Выбрать главу

Лето, даже для здешних горячих мест, стояло на редкость жаркое. В середине апреля в последний раз прокатился по небу на своей чугунной колеснице Йлья-пророк, укатил за горизонт и больше не возвращался.

— Наверно, и ему припекает задницу-то, — шутили мужики. — Невтерпеж сидеть на своей чугунной телеге-то.

К концу лета в горах иссякли последние снега. Реки в долинах почти пересохли. Вода струилась в них тихая, голубая, сонная.

Сады, огороды, хлопчатник, рисовые поля изнывали от жажды.

Четверо суток Брутков не слезал с лошади. Надо было следить за поливом, за работниками, которые поливали клевер, за водой. Односельчане часто перехватывали воду друг у друга, стоило только зазеваться. Но еще не было случая, чтобы ее перехватили у Бруткова: все крепко побаивались его казачьего нрава. В дни полива Брутков всегда был настороже. Перехват воды особенно опасен для большого и дальнего поля в конце полива, потому что вода тогда снова должна пройти весь тот путь, который она прошла через все поле за несколько суток, чтобы залить в конце участка последнюю ненапоенную десятину. В таких случаях поливальщику бывает особенно досадно, будь то хозяин или даже поденщик, нанявшийся на эти дни поливальщиком.

Шутка ли — прогнать воду опять через все поле, через пятнадцать-двадцать десятин. Ведь в клеверах она лишь кое-где идет по арычкам, а больше льется прямо через поле, по клевернику.

У Бруткова было три таких поля, каждое в разных углах деревни, на расстоянии полутора или двух верст одно от другого, да еще сад, огород, виноградник. Где же тут спать или сидеть на месте, когда идет полив. Не до сна. Не до покоя. Ведь не только за водой, и за батраками надо присмотреть. Никому из них не жалко его добра. Не догляди — половина поля останется незалитой, особенно там, где есть большие бугры. Вода не дойдет до них, если ей не помочь, и потом все эти незалитые места побуреют, выгорят под солнцем, будут скучно желтеть среди зеленого поля, как песчаные острова. А сколько от этого недосмотра пропадет добра! Один Брутков знает. По три парных фургона по шестьсот-семьсот снопов каждый везет он всякий базарный день, начиная с поздней осени и до весны. А то случалось запродать сразу весь клевер на месте в воинскую часть. Глядя на Бруткова, стали было и другие ореховцы сеять клевер, но после того, как Николай Лабинский раскроил кетменем череп Павлу Безрукову возле своей запруды, мужики один за другим стали кончать с клевером, кинулись опять на богару сеять озимую пшеницу, по весне ячмень, подсолнух, горох. Клевер требовал воды вдоволь, а ее не хватало, и возле запруд вспыхивали нередко жуткие драки.
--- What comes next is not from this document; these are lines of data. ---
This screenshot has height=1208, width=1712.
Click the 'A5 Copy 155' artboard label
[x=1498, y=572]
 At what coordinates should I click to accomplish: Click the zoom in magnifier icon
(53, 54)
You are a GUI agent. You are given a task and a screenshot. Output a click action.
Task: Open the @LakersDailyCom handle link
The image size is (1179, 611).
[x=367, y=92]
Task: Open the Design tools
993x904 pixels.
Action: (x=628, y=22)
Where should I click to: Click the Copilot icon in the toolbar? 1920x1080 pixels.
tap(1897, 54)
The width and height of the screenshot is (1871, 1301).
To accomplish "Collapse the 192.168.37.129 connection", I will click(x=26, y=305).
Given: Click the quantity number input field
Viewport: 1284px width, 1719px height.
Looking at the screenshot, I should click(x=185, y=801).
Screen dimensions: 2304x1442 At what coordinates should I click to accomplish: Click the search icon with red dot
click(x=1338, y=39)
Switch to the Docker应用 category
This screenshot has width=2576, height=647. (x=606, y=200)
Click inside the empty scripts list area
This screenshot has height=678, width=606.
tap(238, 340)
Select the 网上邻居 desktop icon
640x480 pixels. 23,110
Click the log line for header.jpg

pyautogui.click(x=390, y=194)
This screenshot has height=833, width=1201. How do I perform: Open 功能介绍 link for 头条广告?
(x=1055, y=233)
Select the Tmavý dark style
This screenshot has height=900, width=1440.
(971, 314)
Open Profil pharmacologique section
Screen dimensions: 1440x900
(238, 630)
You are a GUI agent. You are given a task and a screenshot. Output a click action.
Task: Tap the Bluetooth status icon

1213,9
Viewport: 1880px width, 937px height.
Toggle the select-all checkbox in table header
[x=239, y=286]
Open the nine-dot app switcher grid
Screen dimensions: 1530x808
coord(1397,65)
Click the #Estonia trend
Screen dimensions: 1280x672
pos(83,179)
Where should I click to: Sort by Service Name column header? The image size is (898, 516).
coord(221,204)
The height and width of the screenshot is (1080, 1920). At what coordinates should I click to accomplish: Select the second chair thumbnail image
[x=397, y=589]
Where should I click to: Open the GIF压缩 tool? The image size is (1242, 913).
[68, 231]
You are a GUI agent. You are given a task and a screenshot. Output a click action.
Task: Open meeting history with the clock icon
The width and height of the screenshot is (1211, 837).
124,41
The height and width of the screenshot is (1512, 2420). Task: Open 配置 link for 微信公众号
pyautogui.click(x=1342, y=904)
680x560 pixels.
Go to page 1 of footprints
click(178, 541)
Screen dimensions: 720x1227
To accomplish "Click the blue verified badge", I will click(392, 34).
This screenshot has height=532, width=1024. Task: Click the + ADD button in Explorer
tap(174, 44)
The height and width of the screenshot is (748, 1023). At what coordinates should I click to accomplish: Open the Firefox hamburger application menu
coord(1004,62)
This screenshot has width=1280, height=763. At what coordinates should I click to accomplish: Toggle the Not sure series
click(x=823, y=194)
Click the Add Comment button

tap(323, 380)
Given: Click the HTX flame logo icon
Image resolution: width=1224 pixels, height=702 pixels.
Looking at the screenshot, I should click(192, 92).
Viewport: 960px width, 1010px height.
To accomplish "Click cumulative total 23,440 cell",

— Да сгори он совсем, этот клевер, — говорили ореховцы, те, что были победнее. — Жили без него и проживем без него. Был бы хлебушек.

После убийства Павла Безрукова большие клеверные наделы остались у Бруткова да у старика Лабинского, не пожелавшего отказаться от этой золотой жилы даже после того, как сын, убив своего соседа, сбежал из деревни. Однако по две, по три десятины клевера имели в Ореховке многие.

Брутков всегда поливал свое поле вместе с соседом Аникиным. Когда появлялась в ореховском арыке вода, Брутков подходил к плетню, на котором зиму и лето висела зачем-то старая стеганая телогрейка Аникина, негромко дружелюбно окликал его:

— Федор! А, Федор! Аникин!

Аникин выскакивал откуда-нибудь из-под сарая в синих казачьих штанах с лампасами, в распоясанной рубахе, босой и вечно при этом что-нибудь держал во рту сомкнутыми губами: или сапожные деревянные шпильки, или суровую нитку с иглой, или сапожный нож без ручки, или, наконец, пук зеленого лука, а в руках какое-нибудь старое голенище от сапога, молоток, либо детский башмачок или деревянную колодку.

— Федор, — степенно и дружелюбно говорил Брутков, держась обеими руками за плетень.

— М-м, — вместо ответа мычал Аникин, в эту минуту очень похожий на козла, боясь выронить изо рта деревянные шпильки, либо поспешно дожевывая зеленый лук.

— Вода пришла, — сообщал Брутков.

— М-м, — мгновенно преображаясь, округляя и выкатывая серые глаза, радостно опять мычал в ответ Аникин. Уже словно не имея времени дожевать свой пук зеленого лука, он решительно рвал возле самого рта концы его и кидал на землю, либо поспешно выплевывал на ладонь деревянные шпильки, торопливо говорил:

— Пришла?!

— Полон арык. Дворянинов, Неделька, Стуликов, Лабинский уже тут как тут. Поливают.